▸ **PROBLEM**
Lay out every line of the records as a numbered list, leaving out blank lines and pictures.

— START OF ITEMS —

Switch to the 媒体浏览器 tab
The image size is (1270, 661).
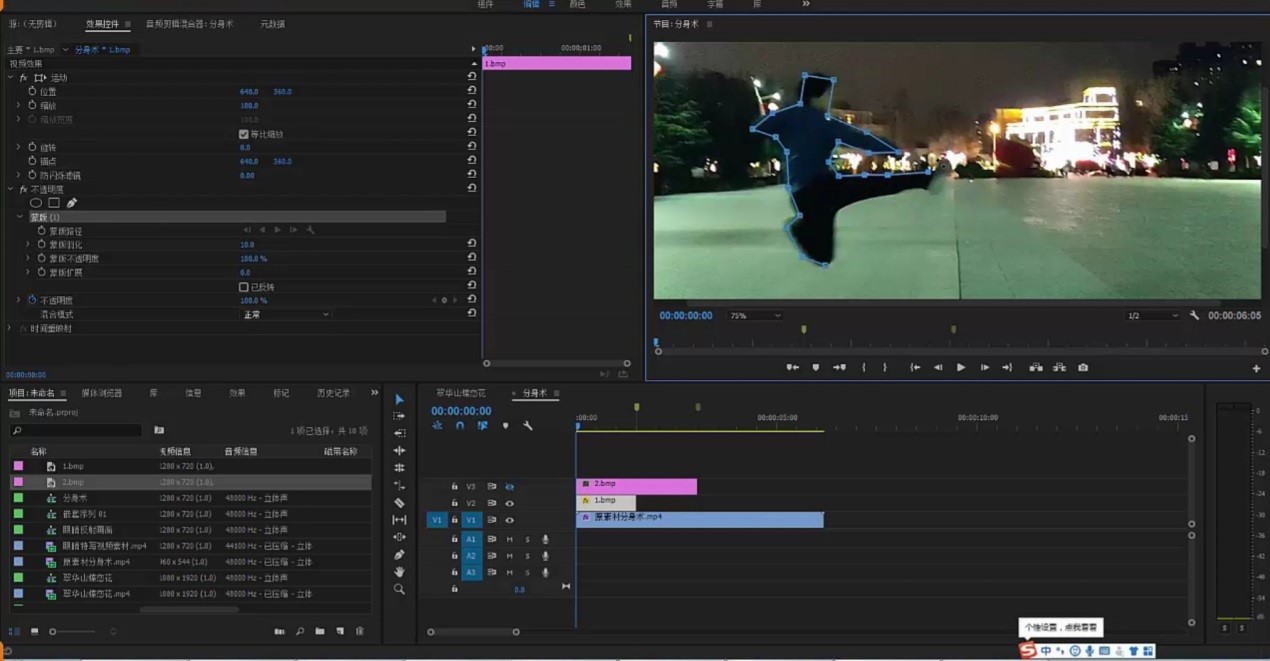point(101,393)
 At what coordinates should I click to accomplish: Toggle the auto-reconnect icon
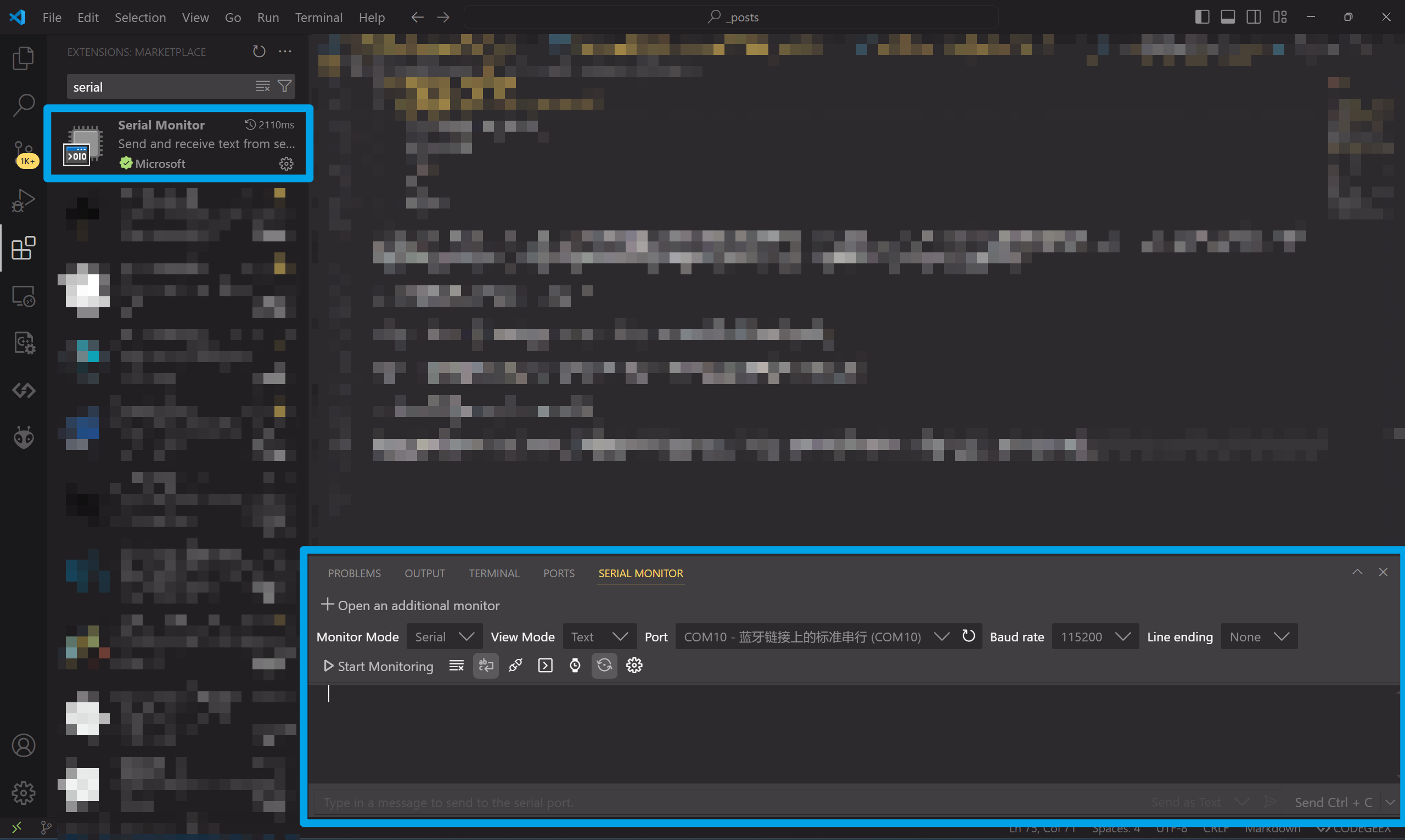[604, 666]
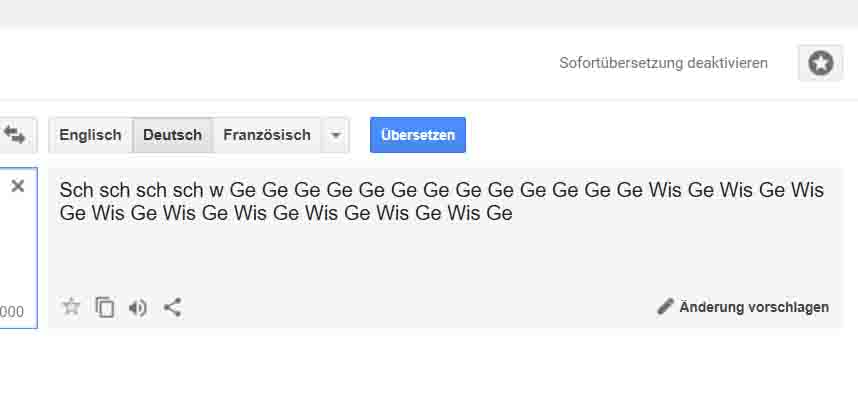Expand the target language dropdown arrow
This screenshot has width=858, height=404.
pos(336,135)
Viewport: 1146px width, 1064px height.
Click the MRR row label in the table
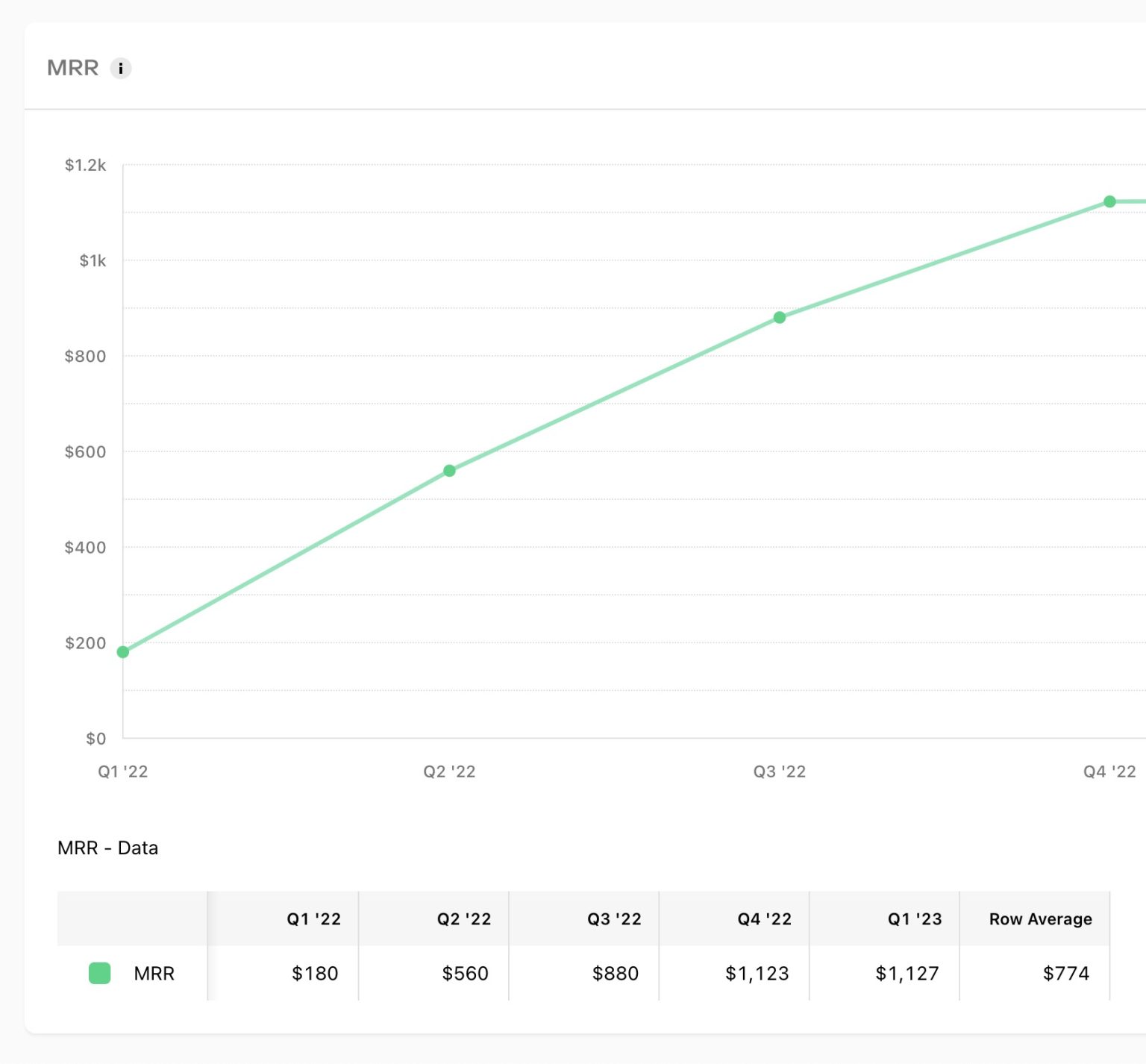click(x=154, y=973)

— END OF ITEMS —

▸ **COMPLETED EXERCISE**
1. Switch to the 媒体浏览器 tab
2. The image size is (1270, 661).
3. point(101,393)
4.  At what coordinates should I click to accomplish: Toggle the auto-reconnect icon
5. [604, 666]
6. Expand the target language dropdown arrow
7. This screenshot has width=858, height=404.
8. pos(336,135)
9. Viewport: 1146px width, 1064px height.
10. Click the MRR row label in the table
11. click(x=154, y=973)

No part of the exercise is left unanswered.